In the twilight

Baked.

Baked.

Rated 4.0

Youth is Italian filmmaker Paolo Sorrentino’s second English-language picture, but it retains Sorrentino’s elegant Italian-ness. It’s redolent of Federico Fellini, his countryman and greatest cinematic forebear. It’s a movie where very little actually happens, but in which there is always a great deal going on—going on within the camera itself (in Luca Bigazzi’s often stunning cinematography) as well as in front of it.

Michael Caine plays Fred Ballinger, a renowned British composer and conductor, quietly reveling in his retirement at a picturesque spa in the Swiss Alps, a discreetly luxurious hotel where he has been staying regularly for over 20 years. It’s his home away from home, refuge and retreat—although from what exactly, we can only guess.

We first see Ballinger parrying the questions of an emissary from Queen Elizabeth II. The emissary (Alex Macqueen) has come to coax the maestro out of retirement to conduct a concert of his most famous composition for Prince Philip’s birthday celebration. The man even dangles a knighthood as an inducement, but Ballinger, ever polite, declines. “Why?” the man asks.

“Personal reasons.”

In time we will learn more about those personal reasons. The emissary will return, refusing to take no for an answer, and Ballinger’s studied politeness will crack, ever so slightly. The nature of those personal reasons constitute a major thread in what we can loosely term the “plot” of Youth.

Also at the spa is Mick Boyle (Harvey Keitel), an old friend of Ballinger’s and a movie director equally famous. Where Ballinger is content to withdraw from his art, Mick clings to his own with the tenacity of a man who fears he may not have time for all he has to say. He is at the spa with a cadre of young writers working on the screenplay of his next film, titled Life’s Last Day.

Oh dear, you wonder, is Youth as obvious as all that? Well, no. There are times when the movie feels as placidly shallow as the pools in which the spa’s guests soak themselves, but obviousness is not among its shortcomings. Sorrentino structures his story delicately, like a barista making pictures in the foam of a caffe latte, or a chef preparing a soup on low simmer, stirring constantly and gently.

Others at the spa figure in the story, such as it is. Chief among these are Ballinger’s daughter and assistant Lena (Rachel Weisz), whose solicitude fails to mask her resentment, and Jimmy Tree (Paul Dano), a serious young actor preparing for his next role—and trying to escape the shadow of a silly blockbuster where he played a robot.

How all these characters, and others glimpsed in passing, weave and flow around each other is Youth’s sensual pleasure, and best not to say too much here; when so little “happens” in a movie, the risk of spoilage is high.

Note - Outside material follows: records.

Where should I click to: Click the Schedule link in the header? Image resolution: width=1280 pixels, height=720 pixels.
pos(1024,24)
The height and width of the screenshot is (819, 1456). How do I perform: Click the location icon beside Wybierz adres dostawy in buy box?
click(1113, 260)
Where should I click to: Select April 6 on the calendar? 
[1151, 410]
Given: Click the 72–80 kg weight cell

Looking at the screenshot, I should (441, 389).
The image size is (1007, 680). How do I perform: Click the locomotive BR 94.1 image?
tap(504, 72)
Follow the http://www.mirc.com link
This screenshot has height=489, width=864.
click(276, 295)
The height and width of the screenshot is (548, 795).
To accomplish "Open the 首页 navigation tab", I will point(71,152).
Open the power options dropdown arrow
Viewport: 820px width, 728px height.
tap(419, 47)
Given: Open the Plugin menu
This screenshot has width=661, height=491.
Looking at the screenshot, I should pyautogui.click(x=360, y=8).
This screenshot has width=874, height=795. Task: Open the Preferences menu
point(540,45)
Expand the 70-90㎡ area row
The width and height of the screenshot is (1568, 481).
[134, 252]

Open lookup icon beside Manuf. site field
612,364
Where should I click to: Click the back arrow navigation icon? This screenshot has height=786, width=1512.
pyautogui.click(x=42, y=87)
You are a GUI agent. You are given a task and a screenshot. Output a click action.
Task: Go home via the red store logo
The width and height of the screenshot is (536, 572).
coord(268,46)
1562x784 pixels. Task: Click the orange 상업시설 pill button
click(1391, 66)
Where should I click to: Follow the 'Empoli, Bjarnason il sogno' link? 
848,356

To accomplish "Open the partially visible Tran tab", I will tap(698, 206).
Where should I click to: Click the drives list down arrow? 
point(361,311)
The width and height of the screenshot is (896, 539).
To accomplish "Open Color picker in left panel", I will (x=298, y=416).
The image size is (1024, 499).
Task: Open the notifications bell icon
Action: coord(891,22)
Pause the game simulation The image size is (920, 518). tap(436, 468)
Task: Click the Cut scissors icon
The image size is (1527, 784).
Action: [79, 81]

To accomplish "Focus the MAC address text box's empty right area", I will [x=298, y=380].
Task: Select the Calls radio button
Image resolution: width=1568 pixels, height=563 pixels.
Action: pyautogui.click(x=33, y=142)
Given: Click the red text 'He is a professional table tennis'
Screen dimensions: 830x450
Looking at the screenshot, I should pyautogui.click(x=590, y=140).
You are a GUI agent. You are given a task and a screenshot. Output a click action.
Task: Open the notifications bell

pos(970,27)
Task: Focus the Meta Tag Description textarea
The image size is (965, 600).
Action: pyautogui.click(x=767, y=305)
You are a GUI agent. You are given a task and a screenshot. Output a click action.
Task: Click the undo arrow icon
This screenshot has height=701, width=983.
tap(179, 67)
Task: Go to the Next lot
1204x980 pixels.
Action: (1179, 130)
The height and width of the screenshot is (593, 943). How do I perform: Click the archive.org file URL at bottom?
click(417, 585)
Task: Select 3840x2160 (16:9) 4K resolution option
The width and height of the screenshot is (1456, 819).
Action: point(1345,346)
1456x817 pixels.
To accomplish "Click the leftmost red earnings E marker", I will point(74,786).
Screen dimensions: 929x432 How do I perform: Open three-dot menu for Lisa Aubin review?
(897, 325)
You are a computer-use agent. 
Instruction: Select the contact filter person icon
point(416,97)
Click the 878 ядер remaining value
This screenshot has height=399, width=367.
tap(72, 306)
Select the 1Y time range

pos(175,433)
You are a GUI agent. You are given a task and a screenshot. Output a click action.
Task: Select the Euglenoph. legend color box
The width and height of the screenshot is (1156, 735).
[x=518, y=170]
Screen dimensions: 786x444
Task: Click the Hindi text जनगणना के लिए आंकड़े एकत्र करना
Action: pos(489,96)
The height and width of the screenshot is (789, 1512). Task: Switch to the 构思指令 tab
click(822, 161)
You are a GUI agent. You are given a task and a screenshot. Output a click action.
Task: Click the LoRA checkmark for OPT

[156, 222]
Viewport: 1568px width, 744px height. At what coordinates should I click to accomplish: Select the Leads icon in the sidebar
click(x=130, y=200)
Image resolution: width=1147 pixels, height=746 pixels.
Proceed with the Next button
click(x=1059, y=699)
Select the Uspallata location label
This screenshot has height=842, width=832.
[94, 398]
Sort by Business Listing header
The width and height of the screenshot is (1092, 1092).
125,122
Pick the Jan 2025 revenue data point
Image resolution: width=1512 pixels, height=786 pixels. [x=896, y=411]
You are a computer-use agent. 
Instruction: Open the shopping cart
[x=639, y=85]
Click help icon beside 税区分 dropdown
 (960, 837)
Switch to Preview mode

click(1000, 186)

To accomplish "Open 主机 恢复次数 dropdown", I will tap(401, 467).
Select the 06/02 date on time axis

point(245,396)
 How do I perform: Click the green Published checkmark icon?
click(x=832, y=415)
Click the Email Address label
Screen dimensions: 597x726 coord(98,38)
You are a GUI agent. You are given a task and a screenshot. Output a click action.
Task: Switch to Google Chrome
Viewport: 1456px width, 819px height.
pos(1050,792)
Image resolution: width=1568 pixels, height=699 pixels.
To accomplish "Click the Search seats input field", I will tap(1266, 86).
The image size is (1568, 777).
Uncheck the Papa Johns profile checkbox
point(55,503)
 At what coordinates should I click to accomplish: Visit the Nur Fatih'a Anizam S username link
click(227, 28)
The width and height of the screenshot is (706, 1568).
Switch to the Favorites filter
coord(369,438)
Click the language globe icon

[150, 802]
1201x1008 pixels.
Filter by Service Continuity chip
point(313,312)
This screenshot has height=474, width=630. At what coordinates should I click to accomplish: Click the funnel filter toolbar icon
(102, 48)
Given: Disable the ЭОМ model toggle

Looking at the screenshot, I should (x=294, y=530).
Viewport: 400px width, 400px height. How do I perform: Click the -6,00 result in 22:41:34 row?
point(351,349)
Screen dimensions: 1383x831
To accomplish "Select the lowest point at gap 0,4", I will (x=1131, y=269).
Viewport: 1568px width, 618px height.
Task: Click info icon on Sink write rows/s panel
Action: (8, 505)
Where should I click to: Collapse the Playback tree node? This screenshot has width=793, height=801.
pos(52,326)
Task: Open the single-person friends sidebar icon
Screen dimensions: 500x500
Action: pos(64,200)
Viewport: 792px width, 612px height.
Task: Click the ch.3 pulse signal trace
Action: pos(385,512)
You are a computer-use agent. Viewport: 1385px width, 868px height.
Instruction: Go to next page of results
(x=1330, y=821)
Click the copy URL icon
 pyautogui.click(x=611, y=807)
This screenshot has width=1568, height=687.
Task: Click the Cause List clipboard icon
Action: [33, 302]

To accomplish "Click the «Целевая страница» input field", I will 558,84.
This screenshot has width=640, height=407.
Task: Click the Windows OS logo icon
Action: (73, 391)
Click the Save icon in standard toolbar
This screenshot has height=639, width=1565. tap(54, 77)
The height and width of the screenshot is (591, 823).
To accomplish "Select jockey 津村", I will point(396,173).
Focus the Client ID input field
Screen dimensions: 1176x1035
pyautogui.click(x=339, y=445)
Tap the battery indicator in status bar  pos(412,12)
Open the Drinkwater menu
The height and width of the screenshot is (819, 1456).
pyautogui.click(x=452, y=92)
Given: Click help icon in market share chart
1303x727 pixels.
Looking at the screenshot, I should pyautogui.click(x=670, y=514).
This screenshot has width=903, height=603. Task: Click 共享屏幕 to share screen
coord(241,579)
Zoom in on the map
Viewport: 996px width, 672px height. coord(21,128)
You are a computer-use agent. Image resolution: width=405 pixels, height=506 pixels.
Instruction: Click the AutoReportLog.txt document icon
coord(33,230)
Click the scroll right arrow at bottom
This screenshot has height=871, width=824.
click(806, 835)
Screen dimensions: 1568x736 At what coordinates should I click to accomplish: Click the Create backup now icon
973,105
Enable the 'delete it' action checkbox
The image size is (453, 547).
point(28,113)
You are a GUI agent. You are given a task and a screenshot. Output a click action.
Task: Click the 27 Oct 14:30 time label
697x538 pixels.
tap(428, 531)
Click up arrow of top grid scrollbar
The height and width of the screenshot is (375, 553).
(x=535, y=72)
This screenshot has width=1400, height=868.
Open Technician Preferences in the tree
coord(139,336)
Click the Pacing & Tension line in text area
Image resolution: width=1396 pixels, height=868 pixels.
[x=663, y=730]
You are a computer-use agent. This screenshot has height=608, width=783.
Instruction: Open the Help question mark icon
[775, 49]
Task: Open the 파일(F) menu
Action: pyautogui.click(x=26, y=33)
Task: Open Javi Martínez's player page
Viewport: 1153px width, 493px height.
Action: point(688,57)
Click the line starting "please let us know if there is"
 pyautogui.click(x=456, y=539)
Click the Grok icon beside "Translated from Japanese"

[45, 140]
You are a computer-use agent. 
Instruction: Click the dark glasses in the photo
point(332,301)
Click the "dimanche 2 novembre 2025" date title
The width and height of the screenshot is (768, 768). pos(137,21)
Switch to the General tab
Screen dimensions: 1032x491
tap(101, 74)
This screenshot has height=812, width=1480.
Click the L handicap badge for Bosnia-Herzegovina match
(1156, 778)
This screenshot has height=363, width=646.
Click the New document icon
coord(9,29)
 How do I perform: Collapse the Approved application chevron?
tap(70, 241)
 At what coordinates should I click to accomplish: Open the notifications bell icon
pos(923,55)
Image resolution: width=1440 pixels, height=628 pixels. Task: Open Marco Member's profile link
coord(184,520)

But there’s a ruefully telling moment late in this visually voluptuous movie that can’t pass unremarked: Mick is confronted by the star of 11 of his movies (Jane Fonda, acidly funny), who breaks the news that she’s taking on a TV series and won’t be in Life’s Last Day. “Television is the future, Mick,” she says. “To tell the truth, it’s the present.”

No doubt. But movies like Youth, rare as they may be, belie the epitaph.